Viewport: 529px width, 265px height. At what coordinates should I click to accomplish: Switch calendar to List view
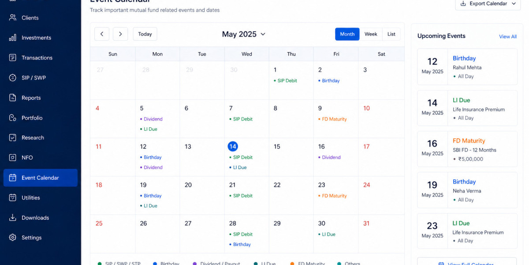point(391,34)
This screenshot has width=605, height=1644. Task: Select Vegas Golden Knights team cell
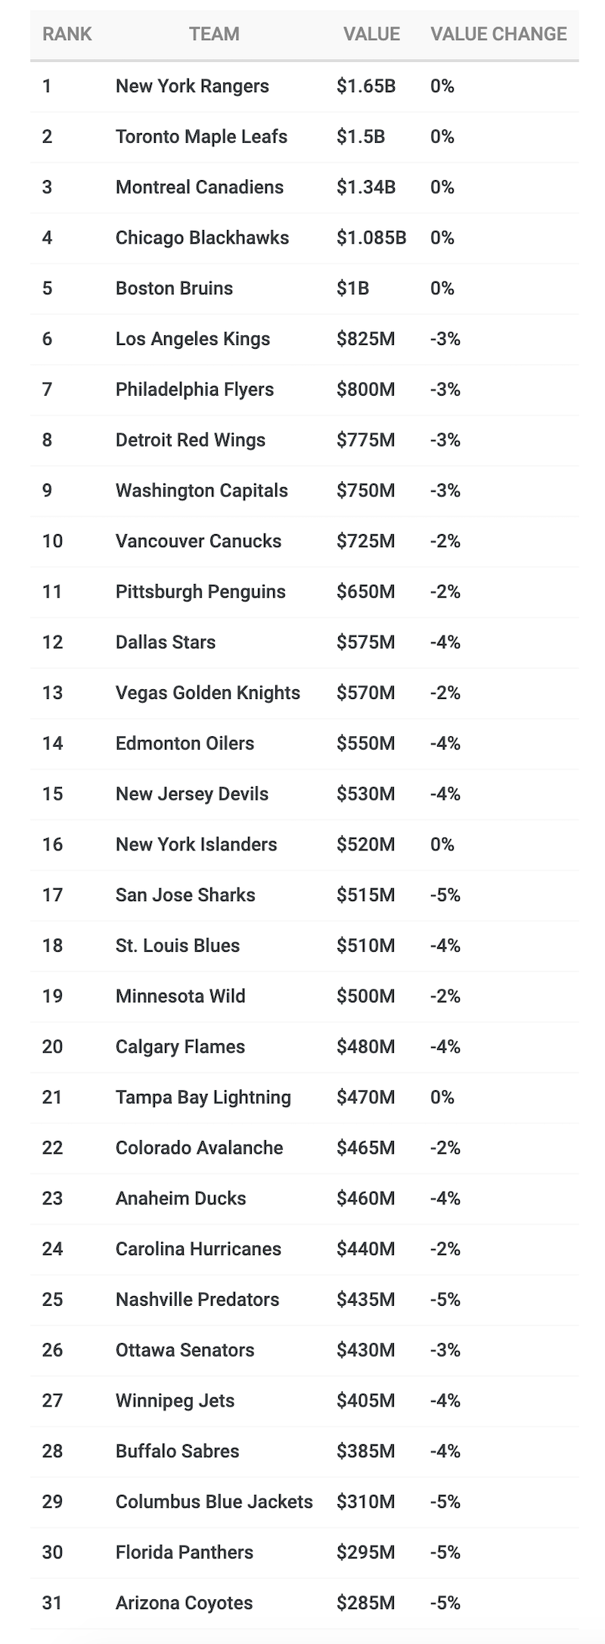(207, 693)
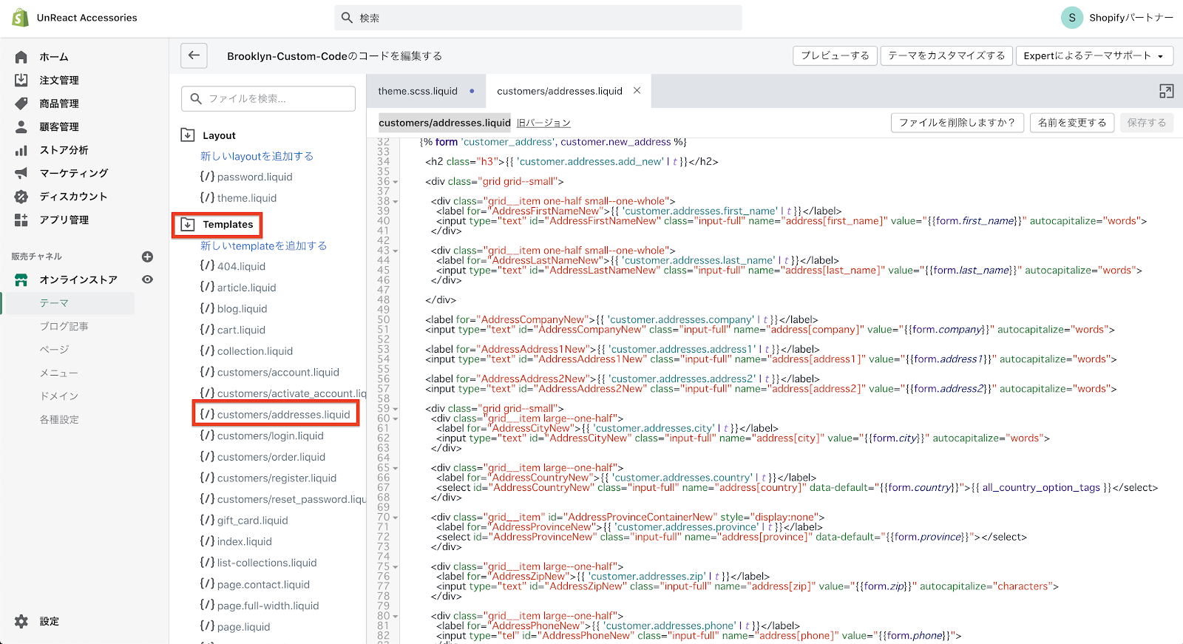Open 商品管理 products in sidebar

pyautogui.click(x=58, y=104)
_ _ _ _ _ _ _
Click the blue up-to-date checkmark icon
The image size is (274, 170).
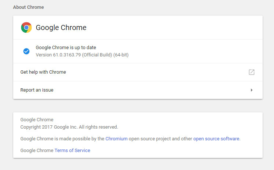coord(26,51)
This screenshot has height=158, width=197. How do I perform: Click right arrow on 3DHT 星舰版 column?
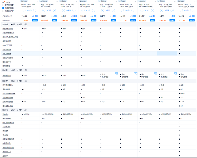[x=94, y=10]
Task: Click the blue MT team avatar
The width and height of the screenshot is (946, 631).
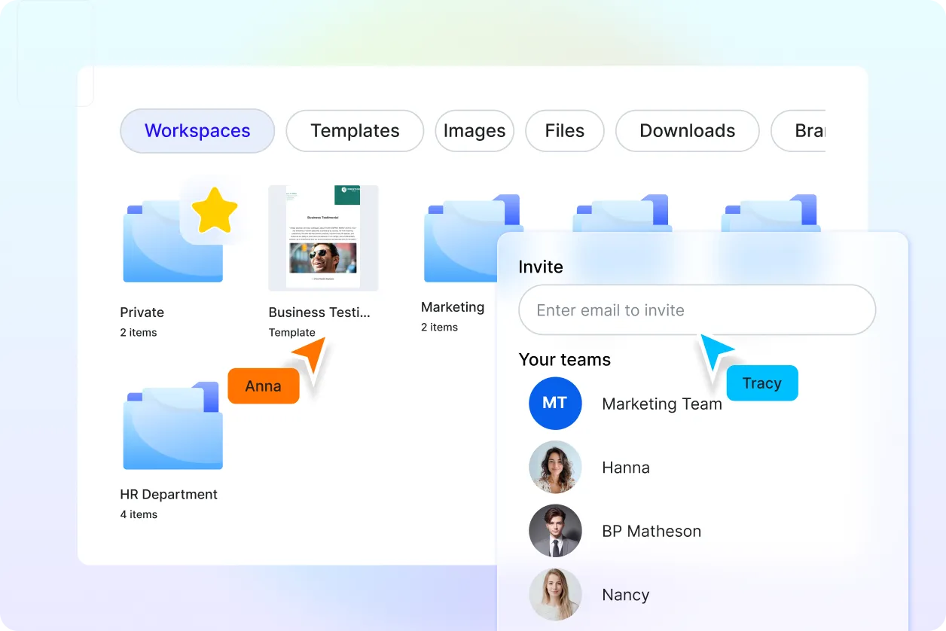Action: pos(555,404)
_ _ _ _ _ _ _
* **GIVEN PROBLEM**
Pull out every line above that contains the word "height", and copy each one as it appears.

* **SOLUTION TO THIS EXERCISE**
Viewport: 529px width, 265px height. At what coordinates should I click to accomplish: Switch calendar to List view
This screenshot has width=605, height=1644. Task: Select Vegas Golden Knights team cell
This screenshot has height=158, width=197. How do I perform: Click right arrow on 3DHT 星舰版 column?
The width and height of the screenshot is (946, 631).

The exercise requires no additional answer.